Using Lyu and Wehby’s findings (see the first study cited here, above), they “estimate … that a national mandate could raise the percentage of people who wear masks by 15 pp [percentage points] and cut the daily growth rate of confirmed cases by 1.0 pp to 0.6%.” From that they argue the following:
These calculations imply that a face mask mandate could potentially substitute for lockdowns that would otherwise subtract nearly 5% from GDP.
Hatzius et al. repeated mention the mask mandate as a “substitute” for lockdowns, because lockdowns would “hit GDP”/”subtract nearly 5% from GDP.”
The assumptions behind this study come from Lyu and Wehby, which as discussed above rely on probable estimates based on their model’s predictions of effects “over time,” which over time have proven elusive. Lyu and Wehby also cautioned that their estimates should be “viewed cautiously.” Running with a different study that doesn’t view those findings cautiously cannot be the basis of extreme emergency orders.
Furthermore, Hatzius et al. also rely on probable effects (calculations “imply,” mandate “could” “potentially” substitute), with respect to a national mask order. None of that can justify an extreme emergency state order.

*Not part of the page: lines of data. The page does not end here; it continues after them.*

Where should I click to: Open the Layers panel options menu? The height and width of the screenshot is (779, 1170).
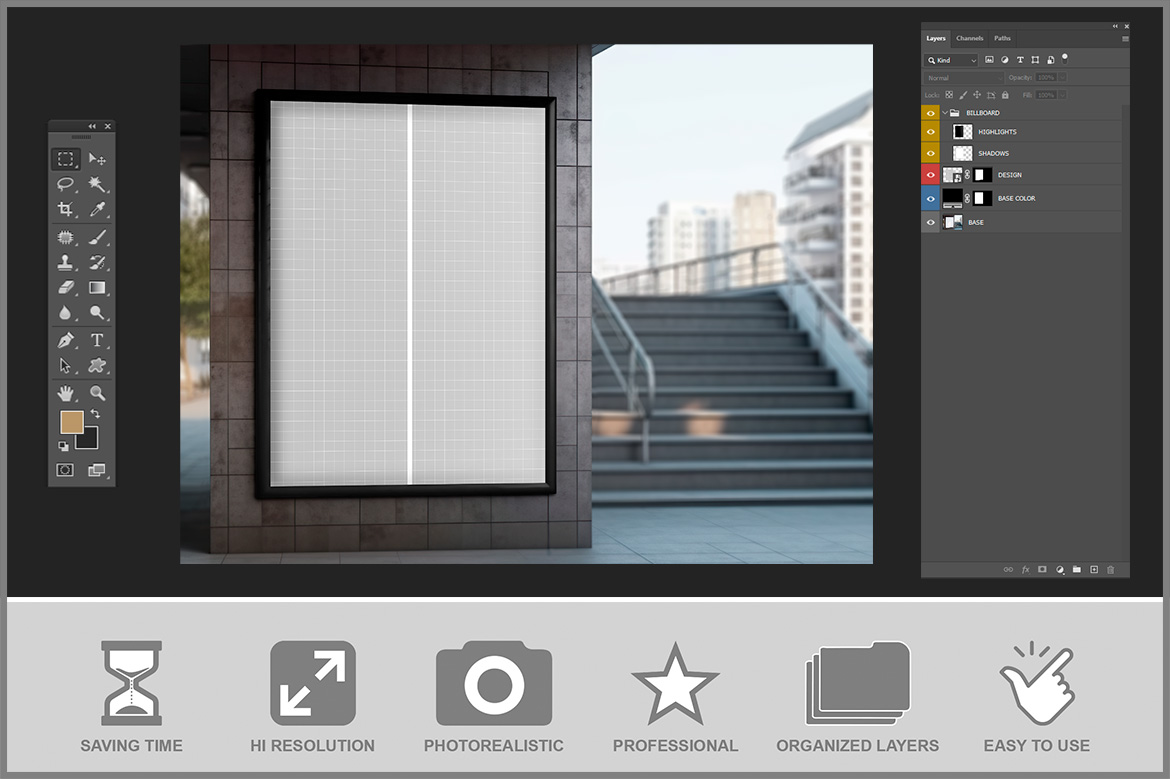click(x=1125, y=39)
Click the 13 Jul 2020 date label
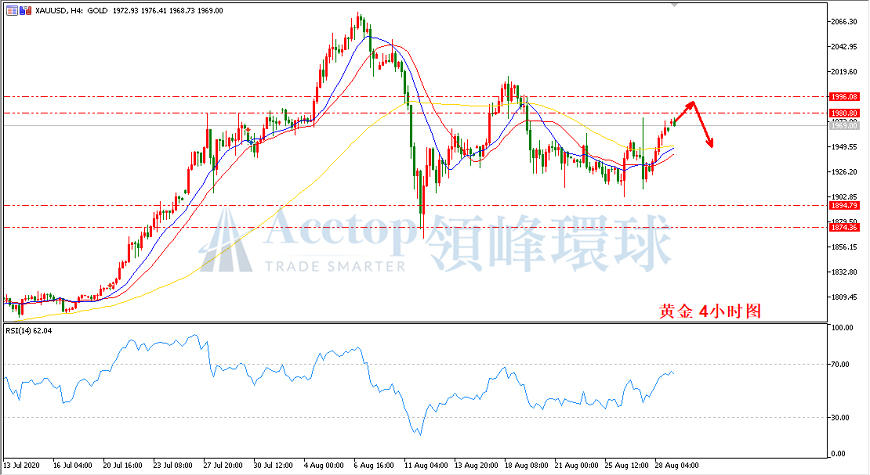870x475 pixels. point(22,465)
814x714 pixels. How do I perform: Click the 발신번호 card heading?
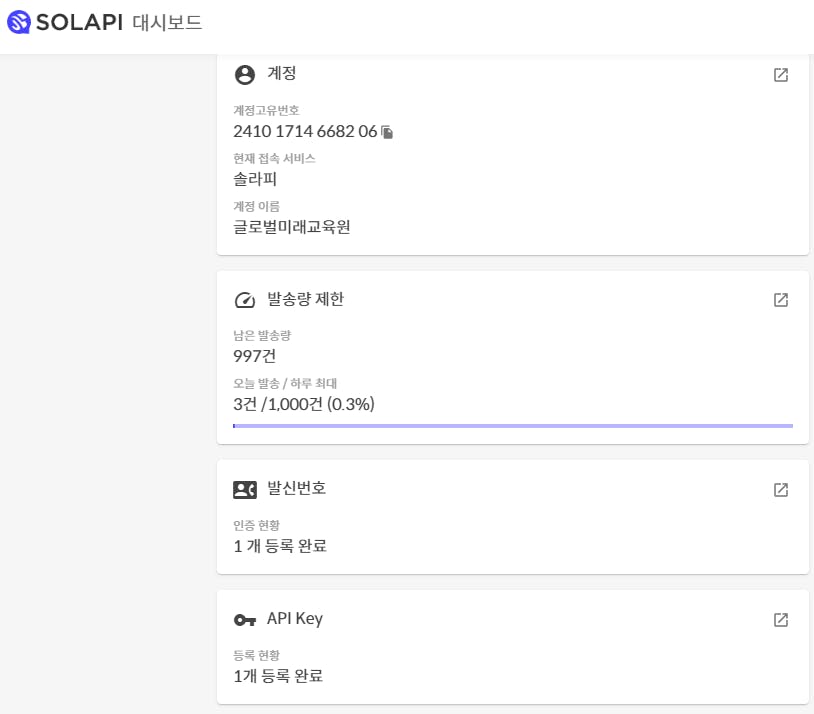point(296,488)
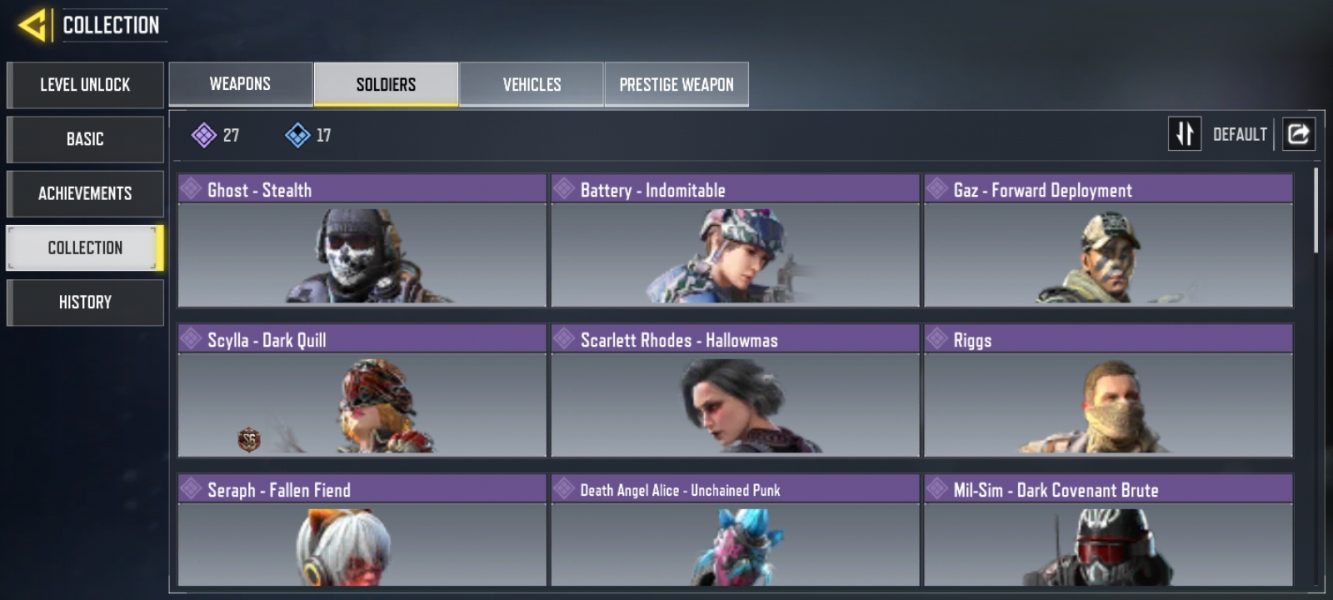Select Scarlett Rhodes - Hallowmas card

point(735,390)
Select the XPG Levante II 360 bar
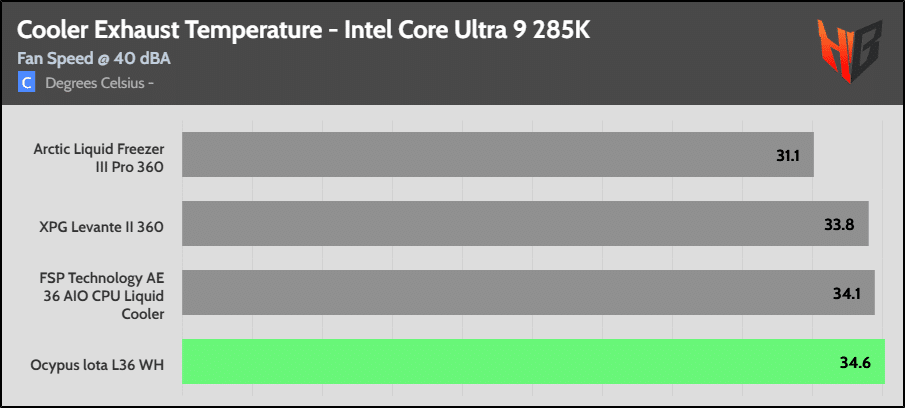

Changing the culture to “push” North Carolinians to adopt “social norms” of other cultures is no business of extreme emergency orders.
If we allow that their implied possible effects of a mask order would apply to a state, and that it could potentially keep a governor from locking down the economy again (and thereby restrain himself from doing serious damage to state GDP), shouldn’t Cooper be sobered by their warnings about economic damage from lockdowns? Instead, the governor flat-out warned of returning to lockdowns in announcing the very order that cited this research, and he has continued to do so ever since, warning “We’ll do more” even after dropping the latest curfew/modified stay-at-home order.